* 汚職撲滅へさらなる一歩!
7月8日(金)、インドネシアの警察庁長官が正式に交代した。スシロ・バンバン・ユドヨノ(SBY)大統領は、新警察庁長官に5つの命題を課した。
1.汚職撲滅 2.石油など燃料不正横流しの撲滅 3.不法薬物問題の撲滅 4.テロ問題 5.警察内における不正行為及びその整理
どの命題も現在のインドネシアの問題をついているもので、国民が感じていることと大統領が感じていることに差異のないことが分かる。この記事を新聞で読んだ国民の多くは、安堵で胸を撫で下ろしたことだろう。
今回の交代劇の中で、非常に興味深いことが2つあった。その1つは、大統領が警察庁長官の交代を匂わせたばかりのころ、すぐにその唯一の候補者を発表。さらには、この候補者はクリーンなのだという記事が新聞各紙に踊った。
そしてその数日後にはこんな記事が踊りだした。『国会議員へ賄賂! 新警察庁長官就任否認を画策』(ちょっと強引な訳です・・・・・・)。これを読んだ私はいつもの通りに、「うぅーん、何でもありえる国だ!」と感嘆してしまったのだが、落ち着いて考えれば、こういうニュースが表沙汰になること自体とても大きな前進のひとつであるように思われる。
おそらく大統領だけでなく、大統領に近くて、大統領を後押しする側にいる人たちは常に命の危険にさらされながらの国務遂行だと思われるが、新警察庁長官にはぜひともがんばっていただきたい。

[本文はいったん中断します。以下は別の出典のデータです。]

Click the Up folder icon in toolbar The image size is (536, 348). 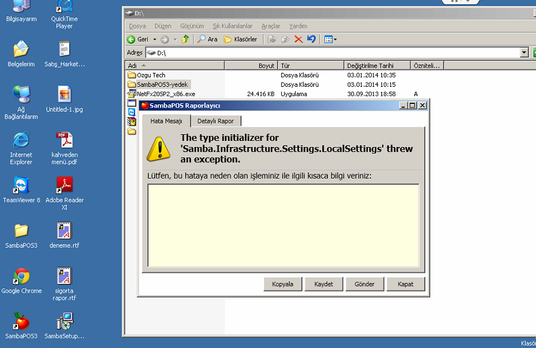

2つめは、既に元警察庁長官となってしまった人のコメント。「新警察庁長官が職務遂行に成功するかどうかは、(その職務遂行に対して)どれだけ理解と後押しを集めることができるかどうかに掛かっている。そういった、警察組織内外からのサポートがとても重要な鍵を握っている。(中略)警察陣営にとって職務遂行のための難しさがより複雑になっていく中で、警察組織内の KUANTITAS(量)とKUALITAS(質)を高めていくことも忘れてはならない。」
これは非常に含蓄のある言葉だ。大統領の期待に添えなかった元警察庁長官の言葉だということを思い出すと、警察内の組織と質そのものが大統領の理想から非常に遠いということを暗に示唆していることにはならないだろうか!?